Part 3 –Sunday, 11.29.15
Coming to a Conclusion
Up early. Coffee, then “The Price is Right.” I love to watch people get lucky. Next, Rachel Ray. I love cooking shows. This one’s all about new uses for Thanksgiving leftovers. Interesting. I have leftover pizza.
No leftover recipes on my list; I am making fresh, new food today. Pumpkin pie, garlic-mashed potatoes, cheesy-veggie and tuna brown rice casserole, whole-wheat veggie and tuna mac and cheese. Mini, portion-controlled meatloaves made with locally grown beef, gifted to me the other day by a customer for whom I did some label and ad-design work. I sample everything as I cook, rather than actually sitting down and having a meal, and most of the food will end up in my freezer, next to the gallons of chili I cooked over the last couple of weekends, and the twice-baked potatoes, and the baggies filled with slices of leftover semi-homemade pizza, and chicken and sausage that never made it to the grill. But having a freezer full of home-cooked food gives me an enormous sense of comfort and security and satisfaction, all things that are woefully lacking in my world these days.
At one point, I need to run out to the store for milk, an intentionally-planned inconvenience, designed for the explicit purpose of forcing me to leave the house. I refuse to spend 15 minutes getting “dressed up” for a 5-minute errand, so I go as I am, in my sweats, sans earrings. I really don’t like to do this; in my days at Walmart, I used to wonder at the people who seemingly did not own a mirror. But I’m just running to the local grocery store, and I manage to not run into anyone I know, mainly because I keep my gaze averted downward, focused on my milk mission.
Then my reward. I enter the house and am greeted, and overwhelming pleased, by the aromas that envelope me. The meatloaf, wow. The garlic, present in every dish! My kitchen is a mess, but my senses are satisfied. And I’m really wishing I had someone to cook for.
I put away the food, sampling bits and pieces, postponing my real meal. Why? Why? Why? I really can’t answer that question, and it comes up often on the weekends. During the week, I’m fine. Focused. Structured. Whatever.
Up early again. (Sleep is difficult lately. More often than not, even during my strictly-structured weekdays, I find myself falling asleep on the couch unable to keep my eyes open, eventually moving to my bed where I am confoundedly unable to slip back into unconsciousness. After an hour or more of head-to-toe relaxation techniques, meditation, prayer, mindful mindlessness, I turn on the light and pick up a magazine, usually something I brought back from New Mexico. I make a conscious effort to transport myself to my fantasy-imagination-visualization state, never really getting sleepy, and acutely aware of the numbers on the clock. Sleep comes, eventually, but it never stays for long. On the weekdays, the alarm is the dictator. On the weekends, it is my restless mind.)
========================
> Written exercise:
Please answer these questions about the Sunday journal entry, numbering each answer to match:
1. Who gave the writer the beef for the mini meatloaves?
2. What item does the writer go to the store to buy?
3. What does the writer usually pick up to read when unable to sleep?
The listing comes from a separate source.

> Recorded information:
========================
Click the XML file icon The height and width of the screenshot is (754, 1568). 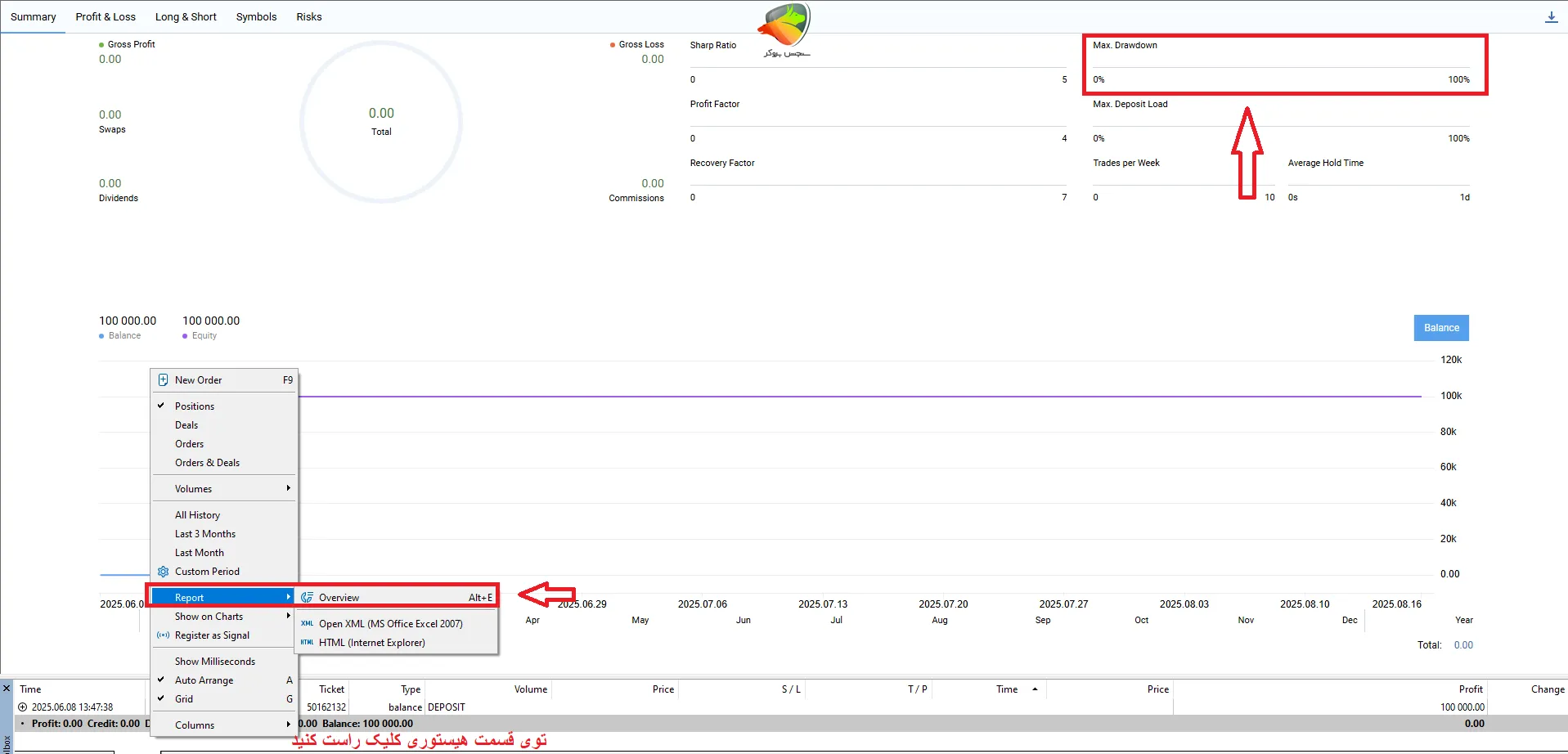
========================
> Solved exercise:
1. A customer for whom the writer did some label and ad-design work.
2. Milk.
3. A magazine, usually something brought back from New Mexico.